CluedIn PaaS

Azure SQL migration

On this page

This document outlines the process of provisioning Azure SQL infrastructure and migrating data from an existing in-cluster SQL database to Azure SQL.

The process is split into two parts:

  1. Azure SQL Server Creation
  2. Migrating Existing SQL to Azure SQL

Overview

This migration is designed to run entirely within the AKS cluster, leveraging an in-cluster job that:

  • Connects to both the existing in-cluster SQL instance and the target Azure SQL Database
  • Exports the data from the in-cluster SQL as a BACPAC file
  • Uploads the BACPAC file to an Azure Storage Account
  • Imports the BACPAC into the Azure SQL database

This approach ensures secure, seamless, and auditable data migration without requiring any manual data export/import actions outside of the cluster.

azure-sql-migration.png

sql-migration-blocks.png

Azure SQL Server Creation

Pre-requisites:

  • Ensure the current instance is upgraded with 4.6.0 (Egret)
  • Ensure the following Azure role assignments:
    • Contributor
    • Network Contributor
    • Private DNS Zone Contributor
  • Get the Bicep template from Global Ops

Steps

  1. Prepare Input Parameters:
  • Update the Vnet & subnet IDs
  • Update the Azure SQL username & password
  • Change the specs if you want to choose different from default
  1. Run Bicep Template:

    Deploys the following components:

    • Azure SQL Server
    • Elastic Pool (optional)
    • CluedIn Databases
    • Private endpoint
    • Private DNS zone
  2. Validation Checklist:

    • SQL server successfully provisioned
    • Private endpoint connected and DNS resolving
    • SQL server reachable via Azure Data Studio or sqlcmd from within the VNet

Migrating Existing SQL to Azure SQL

Pre-requisites

  1. Scale Down Data Processing:

    kubectl scale deploy cluedin-server cluedin-server-processing cluedin-datasource-processing cluedin-datasource-submitter cluedin-gql cluedin-ui -n cluedin --replicas=0 --timeout 5m
    
  2. Patch Persistent Volume:

    Ensure in-cluster SQL disk isn’t deleted on PV release:

    kubectl patch pv <pv-name> -p '{"spec":{"persistentVolumeReclaimPolicy":"Retain"}}'
    
  3. Check the existing in-cluster SQL DB size to estimate migration time:

    kubectl exec -it <cluedin-sql-pod-name> -n cluedin -- /opt/mssql-tools/bin/sqlcmd \
    -S localhost -U sa -P <SA_PASSWORD> \
    -Q "SET NOCOUNT ON;
    CREATE TABLE #Space (DBName SYSNAME, DataSize NVARCHAR(50), LogSize NVARCHAR(50));
    EXEC sp_MSforeachdb 'USE [?];
    INSERT INTO #Space
    SELECT DB_NAME(), (SELECT SUM(size)*8/1024 FROM sys.database_files WHERE type_desc=''ROWS''), (SELECT SUM(size)*8/1024 FROM sys.database_files WHERE type_desc=''LOG'');';
    SELECT DBName AS [Database], DataSize AS [Data(MB)], LogSize AS [Log(MB)] FROM #Space;
    DROP TABLE #Space;"
    

    If any DB is larger than 30GB, consider increasing the individual DB storage size on Azure SQL. All the DBs are created with 32GB by default.

Migration Steps

  1. Get the migration script & update SQL Secrets:

    Edit your Kubernetes YAML to include the new Azure SQL host, username, and password.

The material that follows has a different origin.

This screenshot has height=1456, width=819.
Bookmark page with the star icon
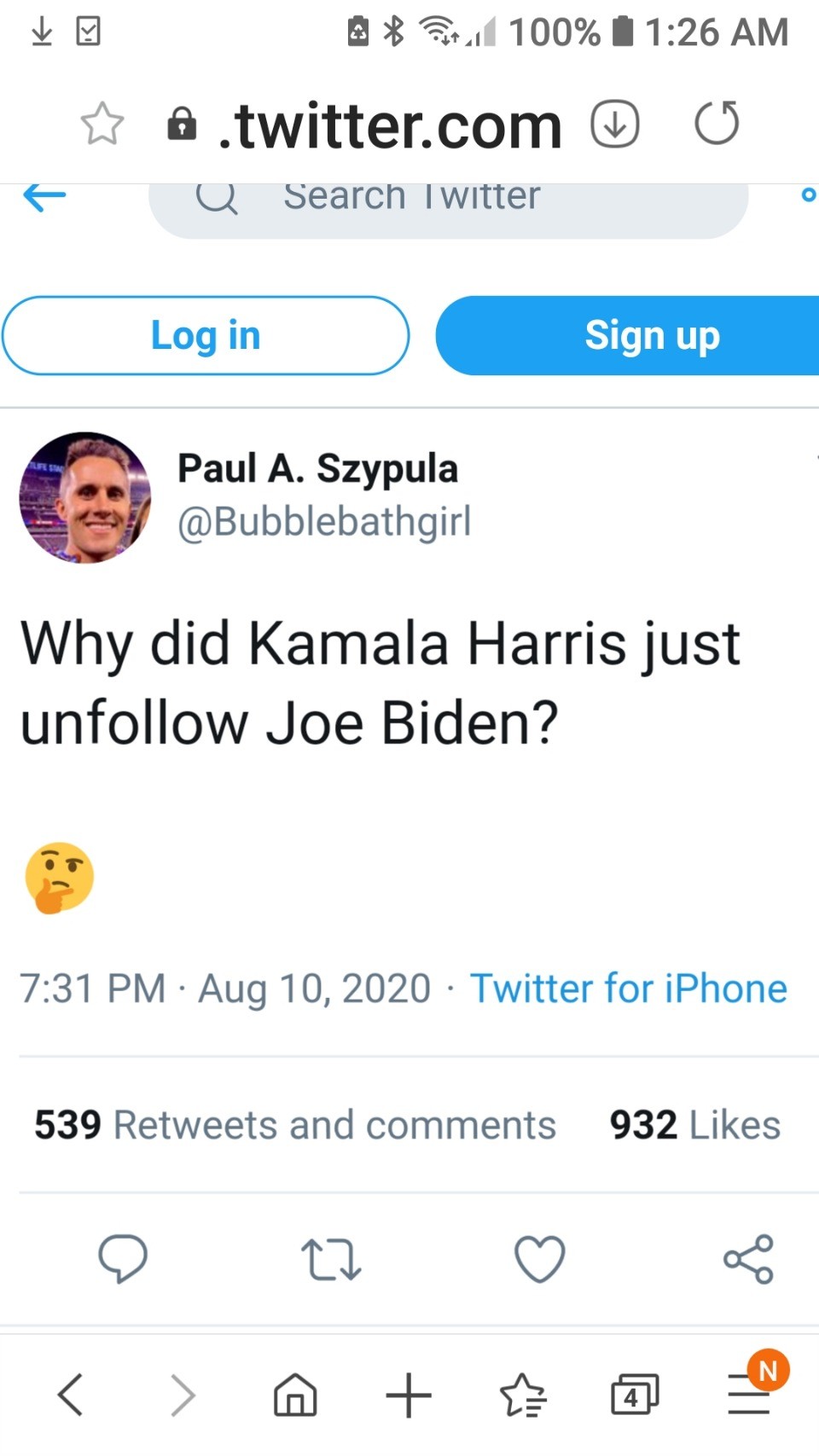[102, 124]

And update the in-cluster SQL secret

  2. Apply Migration Manifest:

    kubectl apply -f cluedin-sql-migration.yaml -n cluedin
    
  3. This job will:

    • Connect to the in-cluster SQL
    • Export DB to BACPAC
    • Upload BACPAC to Azure Storage
    • Import BACPAC into Azure SQL
  4. Monitor Job Logs:
    kubectl logs job/<sql-migration-job-name> -n cluedin
    
  5. Verify Data in Azure SQL:
    • Connect using Azure Data Studio or sqlcmd
    • Validate that table counts and data match the original in-cluster database

Helm Upgrade (Post-Migration)

  1. Backup Existing in-cluster SQL Secret:
    kubectl get secret cluedin-sqlserver-secret -n cluedin -o yaml > sql-secret-backup.yaml
    
  2. Update Helm Values:

    Backup the current helm values and rename it to new values.yaml and insert the Azure SQL connection values into the new values.yaml.

    application:
      sqlserver:
        host: <AZURE_SQL_SERVER>.database.windows.net
        isExternal: true
        connectionOptions:
          timeout: 15
          encrypt: true
          extraParameters: "Max Pool Size=200;Pooling=True;"
        users:
          sa:
            username: <AZURE_SQL_ADMIN_USERNAME>
            passwordSecretName: cluedin-sqlserver-secret
      cluedincontroller:
        hosts:
          sqlserver:
            host: <AZURE_SQL_SERVER>.database.windows.net
            connectionOptions:
              encrypt: true
              extraParameters: Max Pool Size=200;Pooling=True;
              timeout: 15
              isExternal: true
            users:
              sa:
                passwordSecretName: cluedin-sqlserver-secret
                username: <AZURE_SQL_ADMIN_USERNAME>
    infrastructure:
      mssql:
        enabled: false
    platform:
      extraSecrets:
        cluedin-sqlserver-secret:
          sapassword: <Azure_SQL_ADMIN_PASSWORD>
    

    note: If keyvault is used, update the keyvault secret cluedin-mssql-sa-password with new Azure SQL password

  3. Scale down the in-cluster SQL deployment and remove the sql secret cluedin-sqlserver-secret

  4. Run Helm Upgrade:
    helm upgrade -i cluedin-platform -n cluedin cluedin-platform/cluedin-platform --version 2.6.x --values values.yaml --set application.system.runDatabaseJobsOnUpgrade=true
    
  5. Post-Deployment Checks:
    • All pods should be in Running state
    • UI should be accessible
    • Run sanity tests